#### To do:
Among the lines of the listing below, retype exactly those from the one containing "You are a GUI" through the one containing "the Watch later", both included. Do not include pictures.
+++ Data listing +++
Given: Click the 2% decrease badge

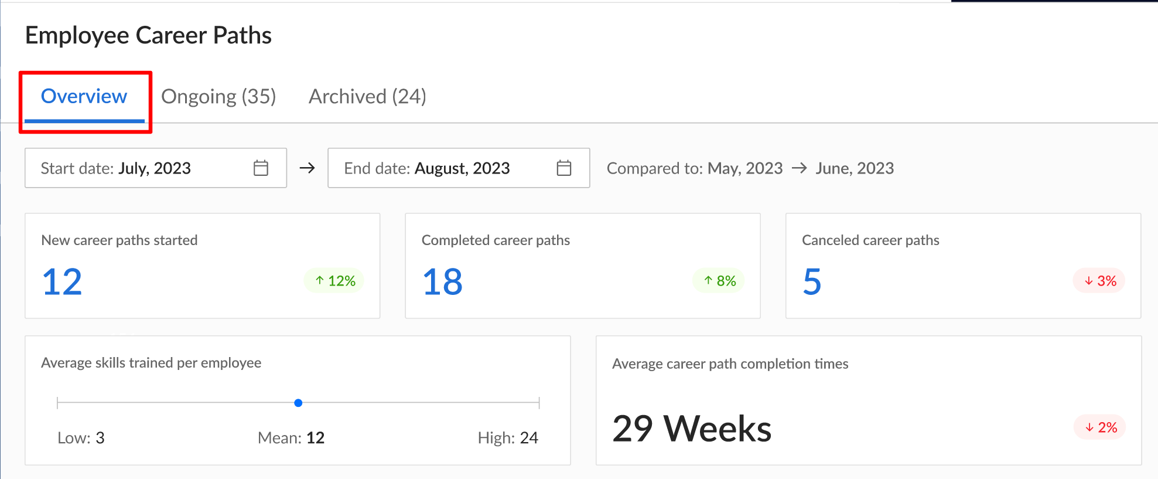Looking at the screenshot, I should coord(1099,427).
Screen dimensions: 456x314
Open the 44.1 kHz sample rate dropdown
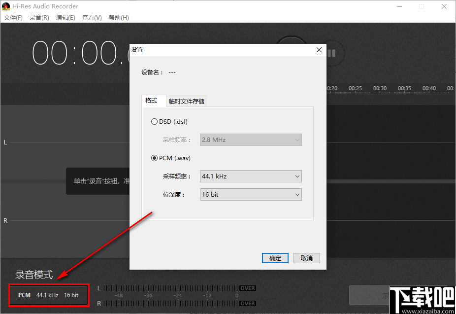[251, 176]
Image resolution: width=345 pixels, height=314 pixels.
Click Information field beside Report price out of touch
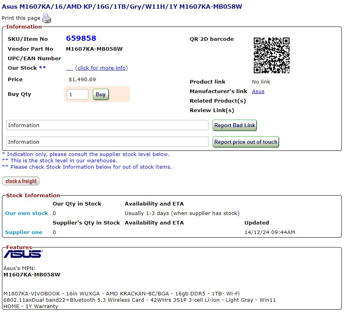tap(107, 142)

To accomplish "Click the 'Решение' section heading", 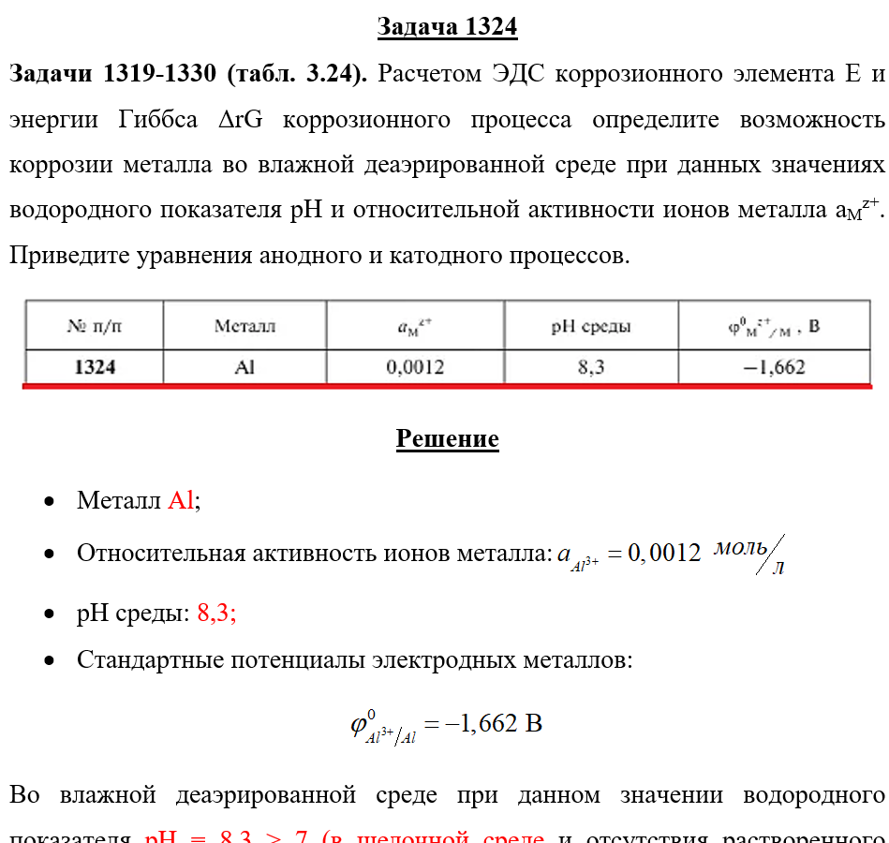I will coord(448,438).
+++
+++ Data listing +++
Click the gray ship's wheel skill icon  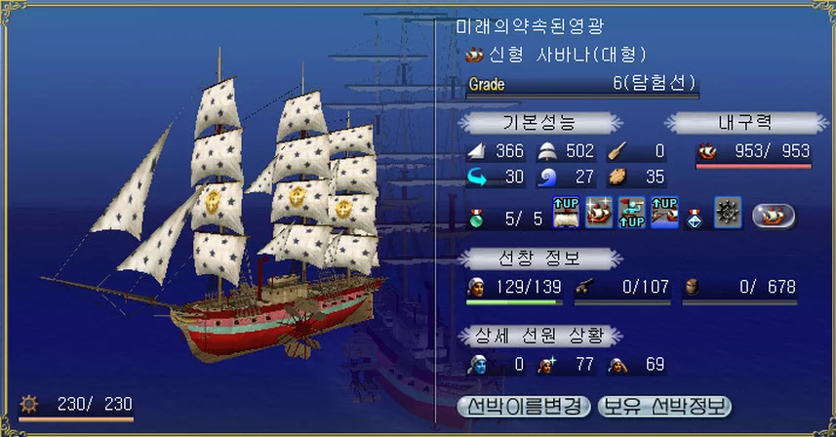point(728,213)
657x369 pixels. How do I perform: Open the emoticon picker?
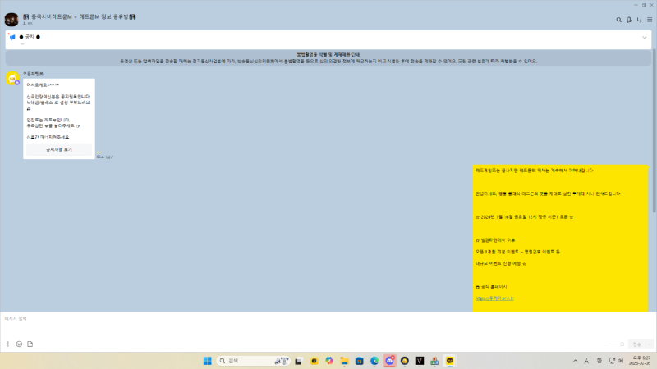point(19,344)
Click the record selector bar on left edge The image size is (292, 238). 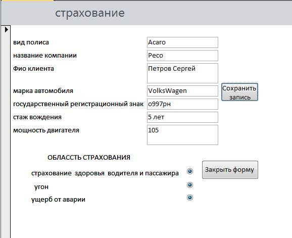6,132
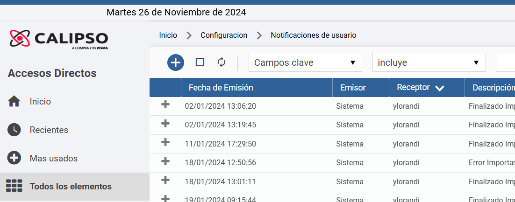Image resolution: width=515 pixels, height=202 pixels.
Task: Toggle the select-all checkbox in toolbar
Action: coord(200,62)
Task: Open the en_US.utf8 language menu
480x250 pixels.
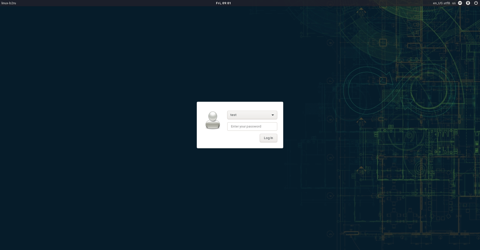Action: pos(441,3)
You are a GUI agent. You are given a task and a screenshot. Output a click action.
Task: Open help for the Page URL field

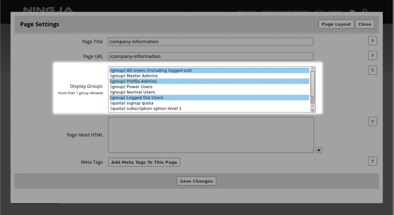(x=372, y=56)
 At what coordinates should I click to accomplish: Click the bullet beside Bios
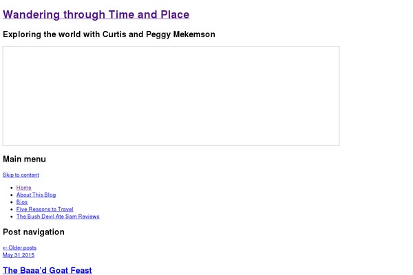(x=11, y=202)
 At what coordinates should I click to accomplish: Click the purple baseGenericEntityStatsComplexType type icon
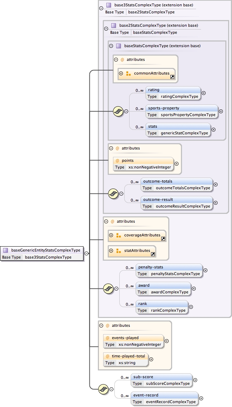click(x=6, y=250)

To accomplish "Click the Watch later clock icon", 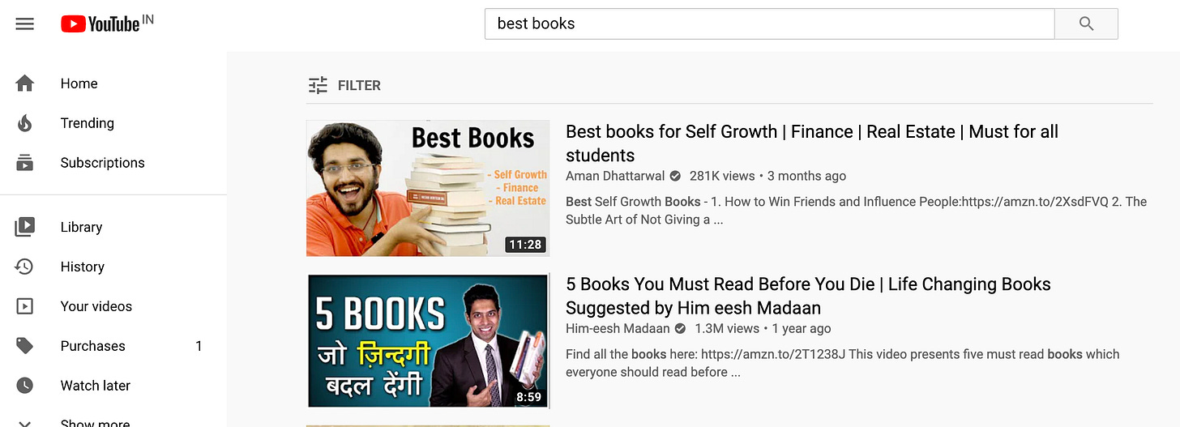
+++
+++ Data listing +++
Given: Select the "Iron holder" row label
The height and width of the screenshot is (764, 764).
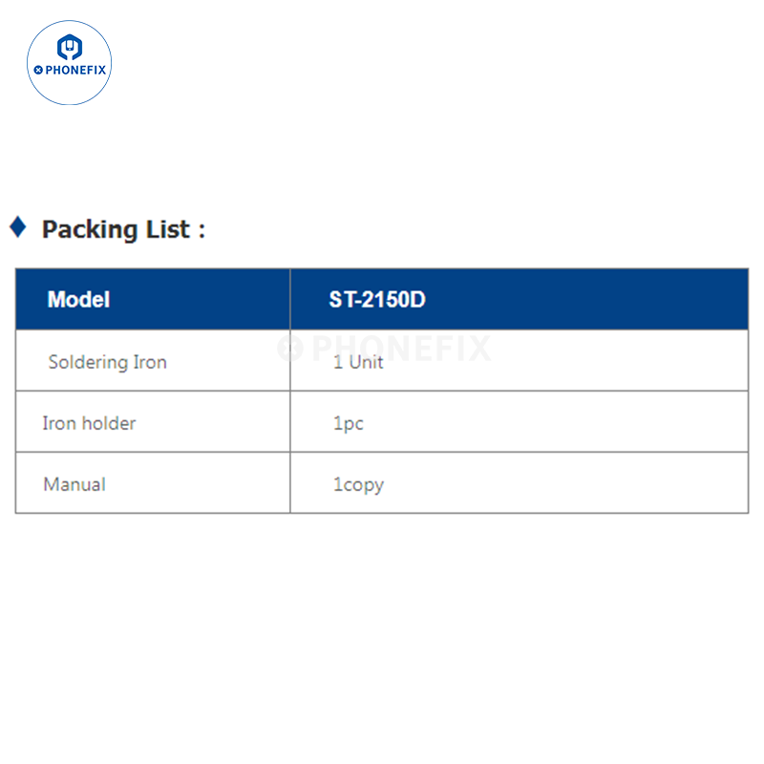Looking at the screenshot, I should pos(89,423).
+++
#### Task output:
You are a GUI agent. You are given a task and a screenshot. Output a click action.
Task: Open help for the Page URL field

(x=372, y=56)
 At what coordinates should I click to accomplish: Click the bullet beside Bios
(x=11, y=202)
 At what coordinates should I click to accomplish: Click the purple baseGenericEntityStatsComplexType type icon
click(x=6, y=250)

To accomplish "Click the Watch later clock icon", 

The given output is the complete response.